The world has changed. Everyone’s threat model now needs to be adapted
to the new reality of these advanced persistent threats. In addition to
worrying about Eastern European cybercriminals trying to siphon off
credit card databases, you have to focus on protecting all of your core
intellectual property, private nonfinancial customer information and
anything else of intangible value. 

Gunter Ollman, VP of Research at Damballa, discusses APT's further here, focusing on detecting these attacks by detecting and breaking the Command and Control (CnC) component of the threat. The key point he makes is:

Malware is just a tool. The fundamental element to these (and
any espionage attack) lies with the tether that connects the victim
with the attacker.
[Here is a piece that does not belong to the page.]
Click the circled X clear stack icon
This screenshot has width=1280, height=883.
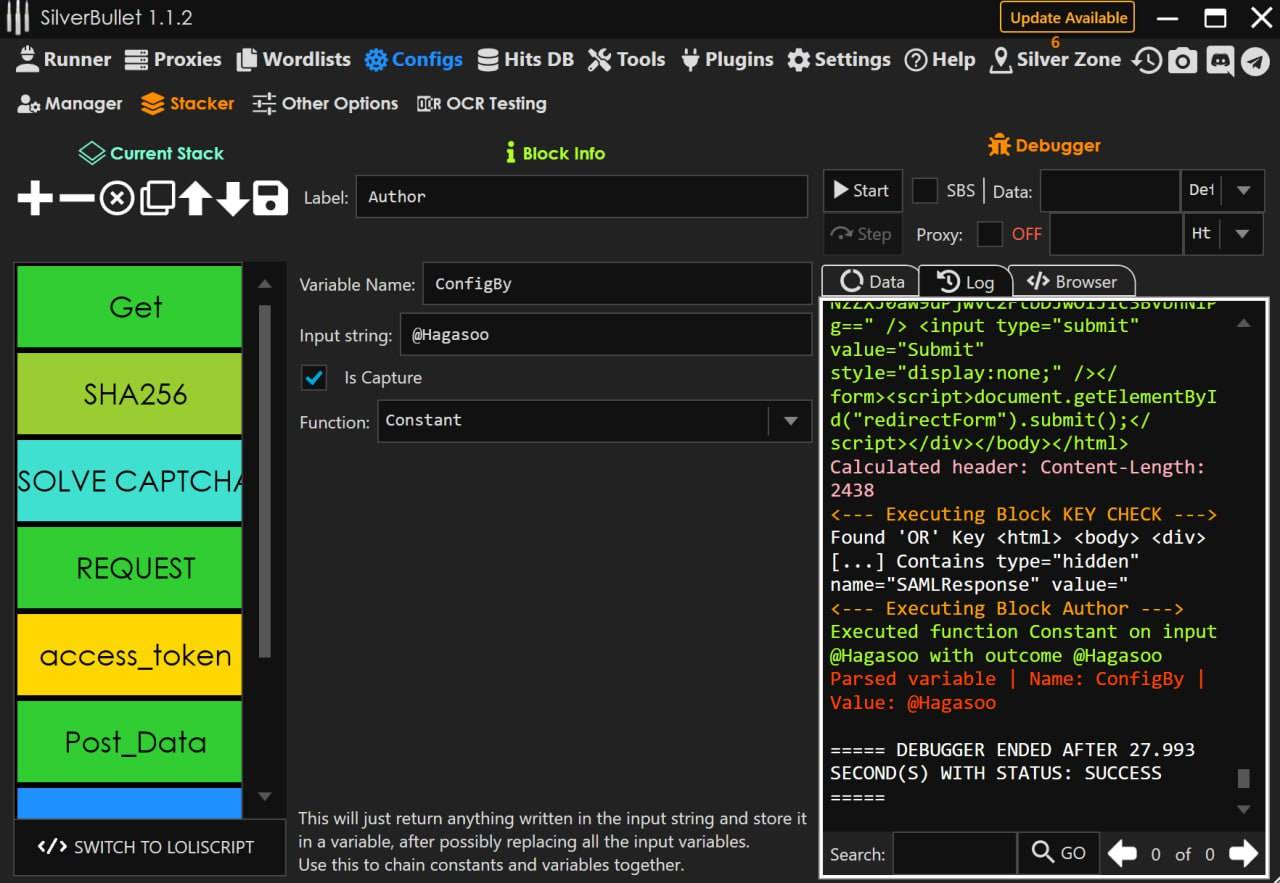pyautogui.click(x=117, y=198)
Advanced Persistent Threats (APT), like their bigger
and more visible brother “botnets”, are meaningless without that tether
– which is more often labeled as Command and Control (CnC).

Jeremiah Grossman points out the implications of Google's breach disclosure for all cloud-based product offerings here, countering Google's announcement of Default https access for Gmail.

Indeed, the threat landscape has changed.